Sarà una maratona che potrà protrarsi fino a lunedì, quella della commissione I Affari Costituzionali della Camera sulla legge elettorale, che ha al voto 780 emendamenti per trasformare il Rosatellum (subito archiviato) in un sistema elettorale sul modello tedesco, seppur all’italiana.

Alla fine del pomeriggio nessuna votazione e soprattutto l’accantonamento dell’emendamento Ferrari sulla riduzione dei collegi. A mettere di fatto uno stop a quello che sembrava essere un accordo trovato, è stata Forza Italia con il deputato Francesco Sisto che ha chiesto più tempo per riflettere su un tema così importante.
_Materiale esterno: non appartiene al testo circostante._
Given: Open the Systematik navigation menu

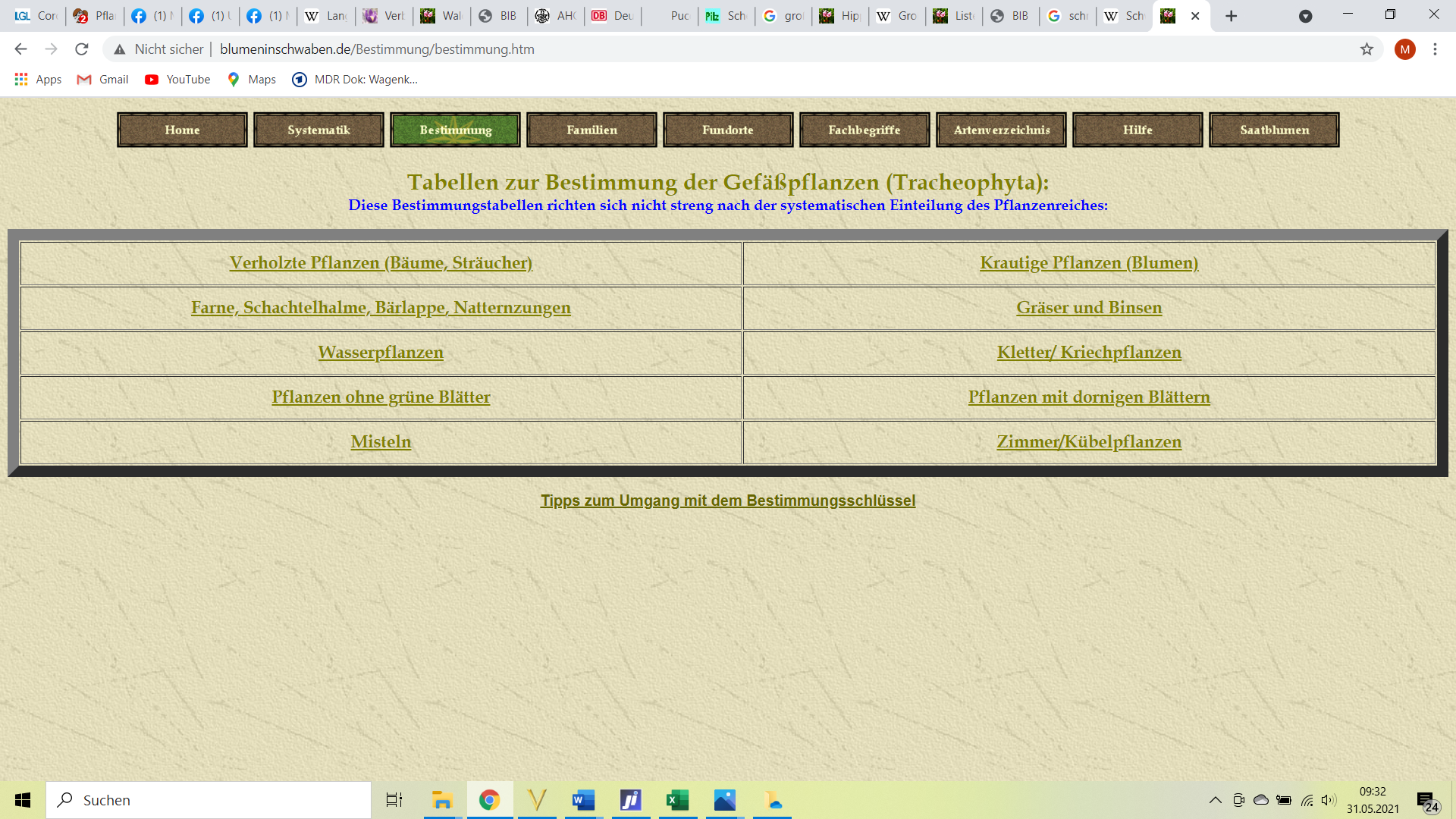Looking at the screenshot, I should pos(318,130).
La proposta di modifica era arrivata stamattina, suggellando l‘intesa raggiunta tra Pd, M5S e proprio Forza Italia, e prevede la riduzione dei collegi uninominali da 303 a 225. Ma la sospensione del voto all’emendamento in questione dimostra che l’accordo politico non è ancora sicuro. Mentre i deputati M5S, infatti, hanno ritirato i loro subemendamenti dopo che il relatore Emanuele Fiano aveva dato parere favorevole a quello a prima firma Alan Ferrari, Forza Italia invece si è sfilata all’ultimo minuto chiedendo per l’appunto più tempo per riflettere.

Il relatore ha quindi deciso di accantonare il subemendamento e ha rinviato le votazioni a domani mattina alle 11. Il nodo “più spinoso”, come mette in evidenza anche il presidente della prima commissione Andrea Mazziotti, è quello delle pluricandidature che vede contrapposti i 5 Stelle e Forza Italia.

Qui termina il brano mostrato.